Chinese Companies Encounter Increased Cross-border Anti-Corruption Enforcement
2018-11-07 10:44 Wednesday
In recent years, compliance and anti-business bribery have increasingly become increasingly important for Chinese companies. According to the 2017-2018 Annual Blue Book of Compliance in China, more than 10% of overseas Chinese enterprises have been subject to enforcement by host governments, of which 30% encountered anti-corruption enforcement. Regulators in China have also been increasingly vigilant, and third-party compliance management and response mechanisms from most enterprises remain incomplete.
More than half of the enterprises were subject to administrative investigation, the highest proportion among all types of law enforcement actions. Businesses that suffered administrative penalties grew from 34% in 2016 to 45% in 2017. The intensity of criminal investigation and punishment in foreign countries has also increased: 27% of businesses were subject to criminal investigations; the proportion of individuals or companies subject to criminal penalties tripled to 14%.
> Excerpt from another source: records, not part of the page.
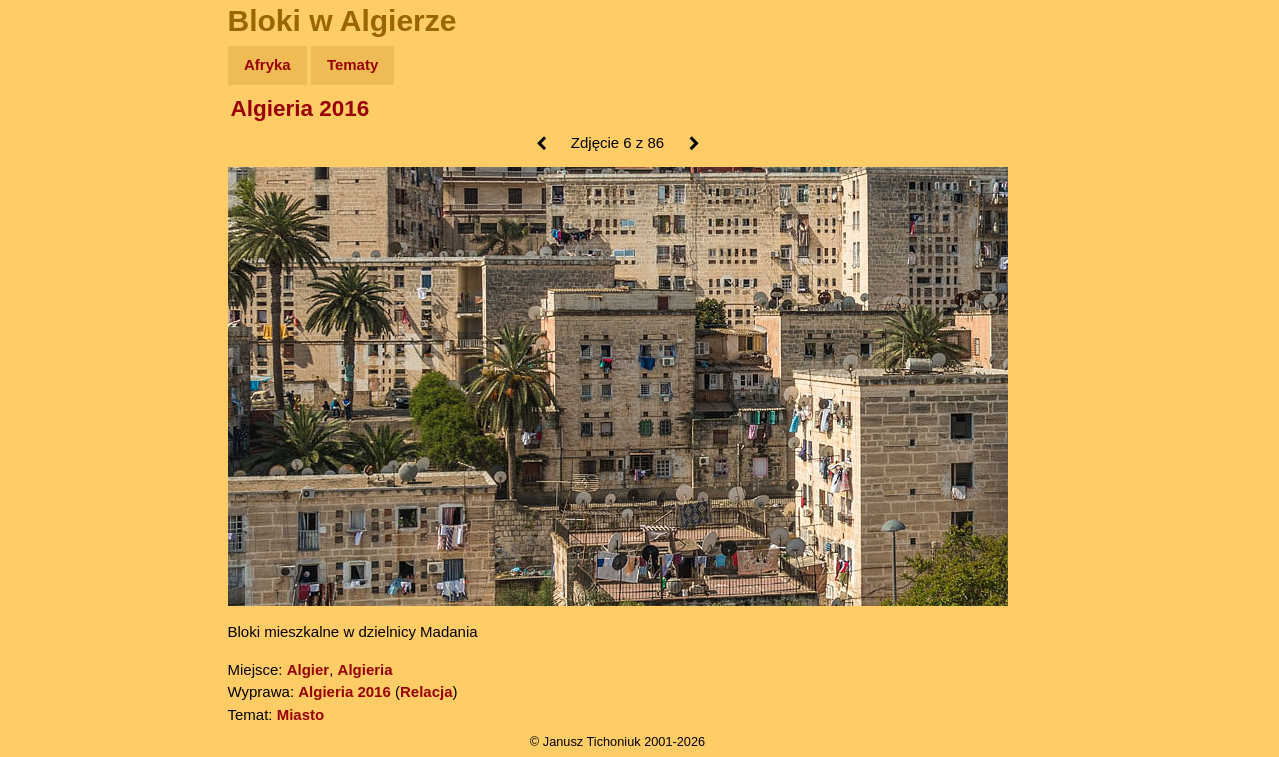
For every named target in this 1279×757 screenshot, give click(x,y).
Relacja (426, 691)
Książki (59, 258)
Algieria (365, 669)
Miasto (301, 714)
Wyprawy (66, 142)
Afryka (267, 64)
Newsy (57, 219)
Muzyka (60, 296)
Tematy (352, 64)
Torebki (60, 412)
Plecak (57, 335)
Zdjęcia (59, 181)
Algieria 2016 (300, 108)
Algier (308, 669)
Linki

Anti-corruption enforcement is largely concentrated in the health care, communications, real estate and retail industries. Real estate companies generally pay little attention to compliance, with less than 20% of Chinese real estate companies having comprehensive compliance policies. Although the financial sector places more emphasis on compliance, their compliance systems and the policy execution are weak. Healthcare companies have comparatively good third-party policy compliance and due diligence, but corruption remains persistent.
In China, anti-commercial bribery is enforcement is most common, mainly in the real estate, finance, medical and pharmaceutical, automobile manufacturing and telecom industries. Since the implementation of the newly revised Anti-Unfair Competition Law in 2018, 30% of companies have strengthened their third-party due diligence investigation capabilities, and slightly less than 30% have their strengthened risk management framework for marketing activities.
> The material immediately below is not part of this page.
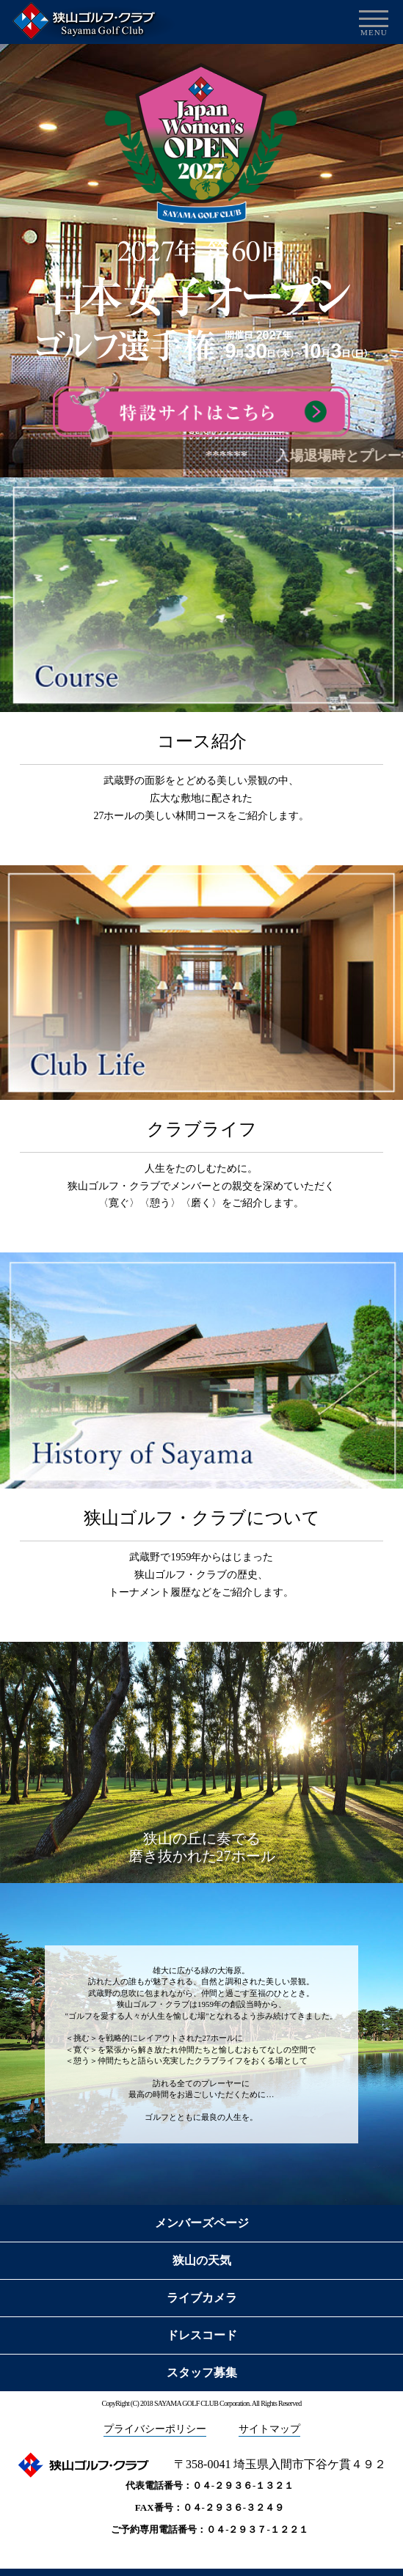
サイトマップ (269, 2428)
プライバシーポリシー (155, 2428)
In responding to dawn raids, the performance of domestic companies is significantly higher than that of foreign joint ventures and foreign enterprises in China. 70% of state-owned and private companies have appropriate response mechanisms, compared with less than 50% of foreign and joint ventures. Given that dawn raids are increasingly the norm for enforcement by the Chinese government, both Chinese and foreign companies should develop and improve their response mechanisms.